Nirodbaran
Correspondence with Sri Aurobindo
The Complete Set
About the individual affair, it may be so, but aren't most of the affairs that happen in the Ashram, individual?
That is why we never take sides in these “affairs”.
But have you not yourself said that very often when subtle planes are touched for transformation, all these impurities surge up in sadhaks?
In that case, there is nothing but touching and surging and if we go on touching by interventions there will be surgings for ever and ever.
And these individual affairs are bound to be there so long as our nature is what it is, especially when we are allowed so much freedom, a long rope. I can not justifying our weaknesses.

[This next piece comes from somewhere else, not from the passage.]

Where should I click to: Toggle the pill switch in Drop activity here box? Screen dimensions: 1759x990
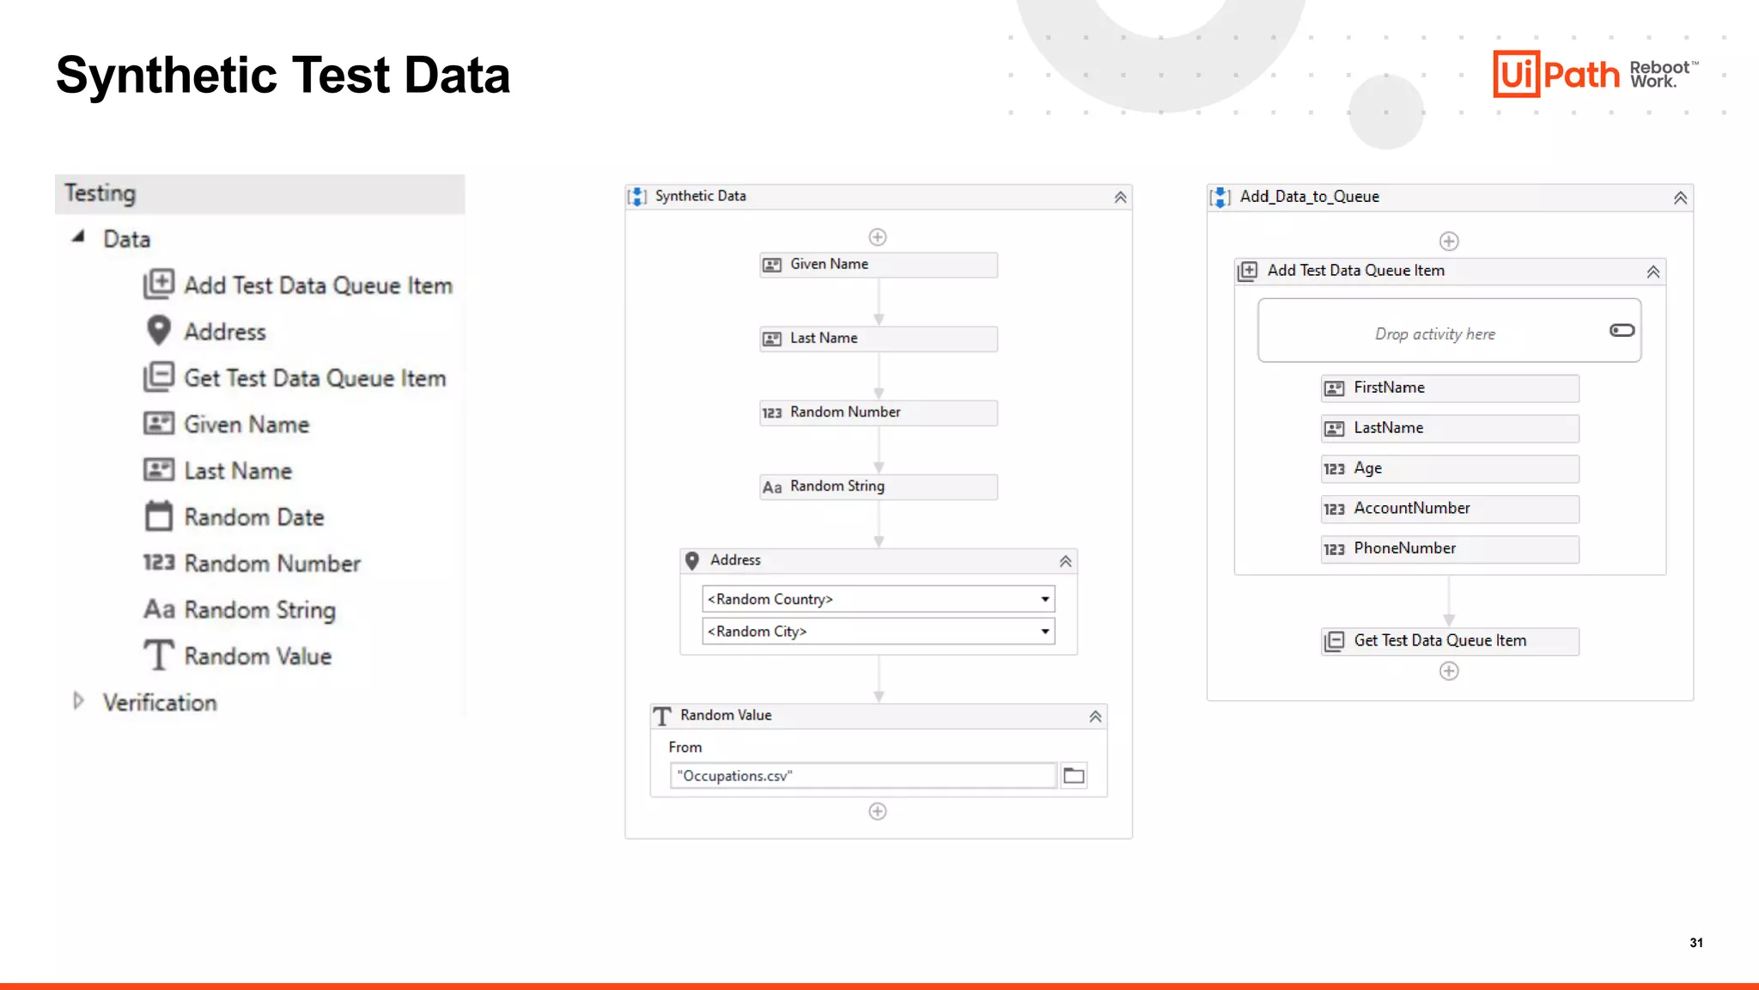coord(1622,331)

If there is no freedom, there can be no change – there could only be a routine practice of conformity to the Yogic ideal without the reality.

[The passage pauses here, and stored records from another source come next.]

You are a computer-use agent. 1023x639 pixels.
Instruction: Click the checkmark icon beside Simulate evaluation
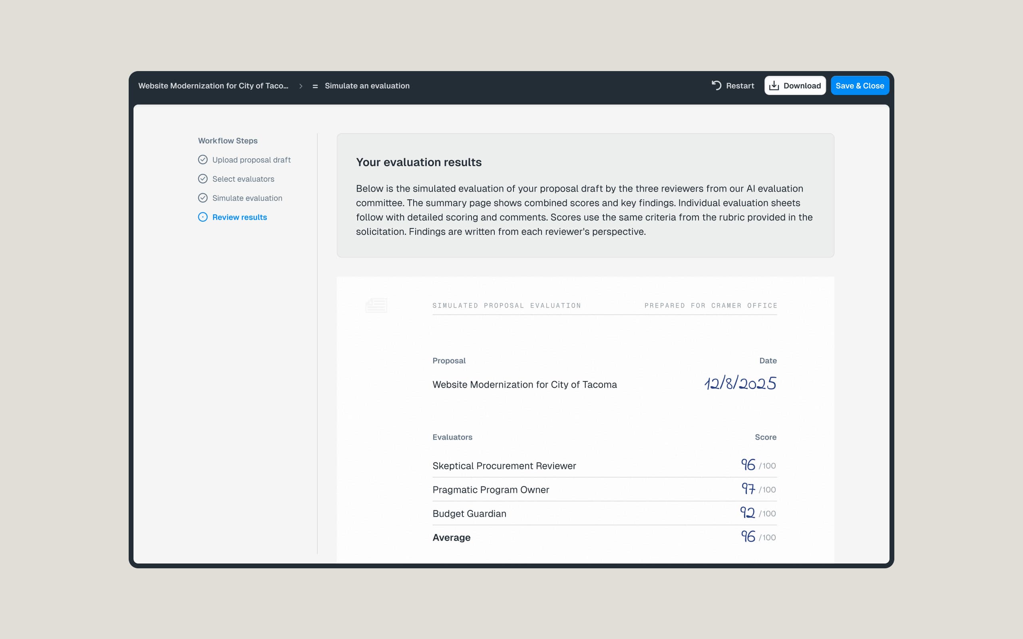tap(203, 198)
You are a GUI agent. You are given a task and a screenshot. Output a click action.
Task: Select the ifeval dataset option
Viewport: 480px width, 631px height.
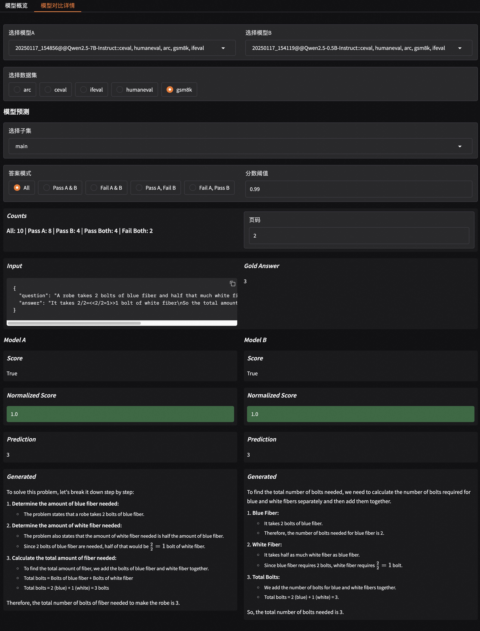click(83, 90)
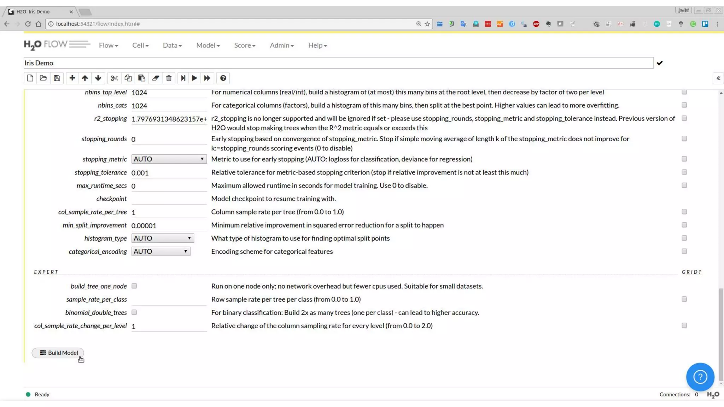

I was speaking of course of quarrels when I referred to individual affairs. If I intervene, that means in practice I “take sides” as people put it, by passing judgment. X herself has often accused us of refusing to protect her self-righteous and noble self against the wickednesses and unprovoked oppression of Y ... If I “support” X, Y will be at once a candidate for departure and suicide. And yet you say I ought to intervene!
These individual affairs are sure to end ultimately by reaching you, for people will write letters from all sides; and your letters of pacification will follow.
I have been answering such letters by more and more brief replies and now very few write to me.
X says that I should support her at least on the basis of old family relation.
What a wonderful principle of conduct for an Ashram! It might serve in Arabia, Corsica or ancient Greece.
About X's novel-affair, you said it is her individual concern. True, but poets and artists have to take their occupation as sadhana.
There is no objection to that, but an egoistic quarrel is not sadhana.
But you will say that it is a mixture of ego, desire for fame, etc.
The whole thing was that and nothing else.
When the whole situation became too complex one had to seek for your advice.
The people who quarrel don't come for advice, but for support against the other fellow.
You came for permission, but permission would have meant support from me to X. So my answer “I neither support nor refuse.”
As a consequence of all this, X is upset, causing a fall in her sadhana. One has then to approach you and explain why it is so.
No doubt, but why should she expect a support for her ego which is the cause of her fall from sadhana, the affair being only an occasion for the said ego?
Can you then silence me or be indifferent to my condition by saying that it is my individual affair?
I did not say it was yours – it is not yours at all. It is individual to X, Y, Z...
If two of us quarrel and break our heads, will you keep quiet saying that it is an individual affair, look out for yourselves?
Yes, certainly, I keep quiet. Formerly, I used to intervene, the result was more and more quarrelling, each side either quoting me in self-justification or else abusing Mother and myself and doubting our divinity because we did not side with them. Now we have resolved never to intervene. When C, S etc. write about their quarrels, (they do it very seldom nowadays), we say nothing about the quarrel, we only answer “Restrain your passions, overcome your vital and your ego. You are concerned with Yoga; don't be upset by what C (or S) says or does or anybody says and does.” Or we keep quiet and answer nothing.
You can say Karmayoga but no ego, please.
Karmayoga does not mean the free indulgence of ego.
True, but through imperfections, perfection has to be attained.
Not by indulging the imperfections and calling for the Guru's support for them.